78. First, they no longer have to face any claim for special damages or loss of earnings. Second, the plaintiff will remain available to be cross-examined on such evidence as she gives under oath at a future trial. Third, the fact that the claim for loss of earnings and special damages (including special damages such as the cost of medical treatment) are no longer being maintained, would not seem to me to prevent in any way the plaintiff being cross-examined on what medical treatment she, in fact, received and/or on issues such as what effect the alleged accident and alleged injuries had on all relevant aspects of her life, including her working life.
79. Finally, to hold today that the prejudice to the defendants arises because they are denied the opportunity to make a section 26 application, seems to me to require the court to take a view, today, on the evidence before it, that there has been falsehood or exaggeration or inappropriate motives on the part of the plaintiff. For the reasons explained, in the light of Mr McDarby’s averments, I cannot safely take that view.
80. That is the court’s ruling and the reasons for it.
Costs
81. On the Plaintiff’s side it is submitted that there should be no order as to costs, or reserved costs, whereas, on the defendants’ side it is submitted that the defendants are entitled to their costs. It seems to me that the need for the present application stemmed exclusively from the plaintiff’s conduct and, as we are all aware, s.169 of the LSRA 2015 refers to conduct in a very particular context. It was the plaintiff who needed to have her claim reinstated. The defendants’ position as maintained in correspondence, right up until moments ago, was entirely correct. The claim stood dismissed. The plaintiff not only needed to seek relief from the court by means of having a portion of her claim reinstated, she also needed the consent of the court to withdraw the special damages and loss of earnings aspects.

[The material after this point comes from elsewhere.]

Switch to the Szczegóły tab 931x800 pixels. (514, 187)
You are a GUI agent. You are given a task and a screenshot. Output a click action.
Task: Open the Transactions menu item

82. In this particular application, to be of assistance, the ‘normal rule’ (to the effect that ‘costs follow the event’), which is given statutory expression in s.169 requires one to ‘drill down’ into the facts to see what the ‘event’ actually is. The defendants plainly could not have reinstated the plaintiff’s claim once the ‘unless order’ took effect. The defendants could not have given consent to the withdrawal of the relevant aspects of the plaintiff’s claim, because that withdrawal was only flagged some months after the proceedings themselves stood dismissed. Therefore, if looked at through the lens of ‘events’, the success really has been on the defendants’ part, in terms of their stance being vindicated, whereas the plaintiff had to come to this court to get relief as a result of her conduct and this occasioned costs to the defendants.
83. It also seems to me that s.169(4) of the 2015 Act is also relevant. It provides that a party who discontinues or abandons proceedings is liable to pay the reasonable costs of the party who has incurred costs in defending what is abandoned. Therefore, carefully considering all matters, the justice of the situation seems to me to best be met by the following orders: an order in favour of the defendants in respect of the costs of this application; and an order that the plaintiff pays the costs incurred by the defendants in respect of the defence of the plaintiff’s claims for special damages and loss of earnings, to be adjudicated in default of agreement. Those costs orders must run up to today, in circumstances where it was not until today that the consent to withdrawal and the reinstatement orders have been made. I will invite the parties to liaise in terms of a draft order and to submit it, in agreed form, to the Registrar.
84. On the question of a ‘stay’ I do not think I can fairly impose a stay unless it is agreed. Why, flows from my findings in relation to why we are here today and it seems, in net form, to flow exclusively from the plaintiff’s conduct. Therefore, unless a stay was agreed, and it is not agreed, I am not placing a stay on the order for costs.